== Data in this exercise ==
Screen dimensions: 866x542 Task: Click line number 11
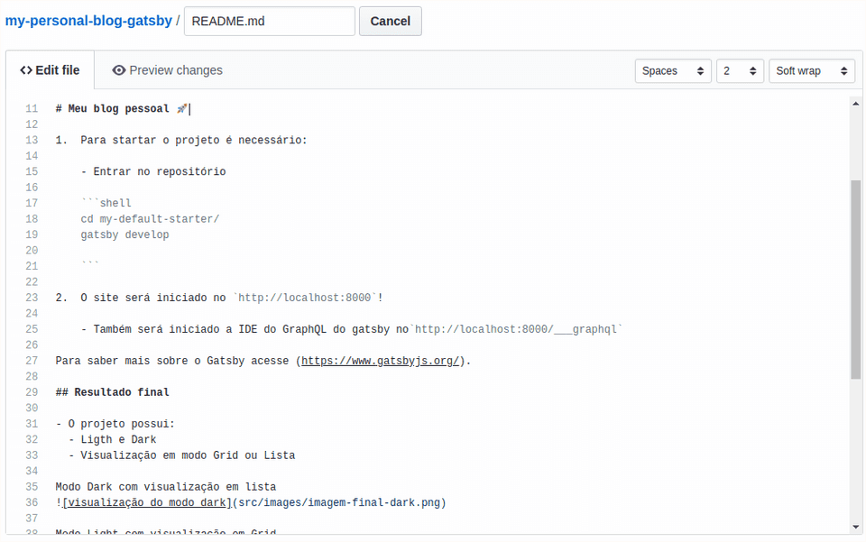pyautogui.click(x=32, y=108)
===
== Data in this exercise ==
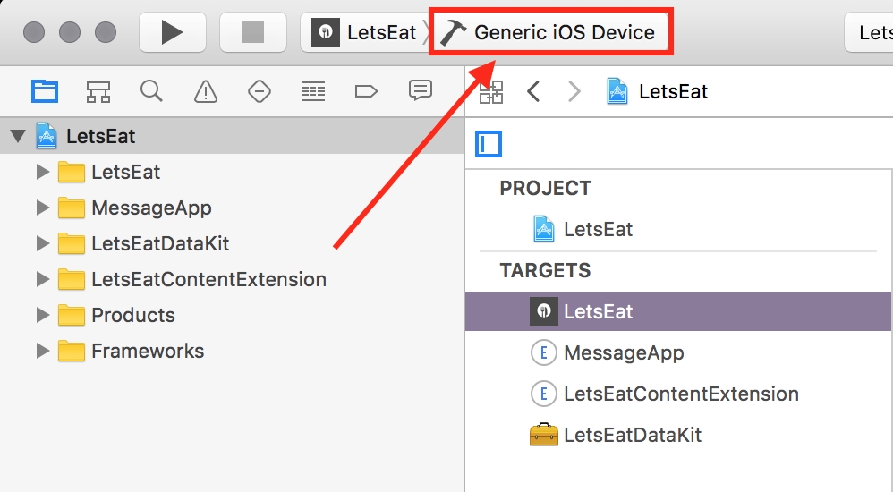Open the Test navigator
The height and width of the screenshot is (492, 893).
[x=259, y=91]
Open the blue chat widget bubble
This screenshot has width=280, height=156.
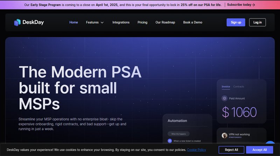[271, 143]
===
• **What is being asked**: Please count the lines in the items above that contain the string "width", treating uppercase and lowercase as different, and reply with the number alone.

• **Task solution**: 2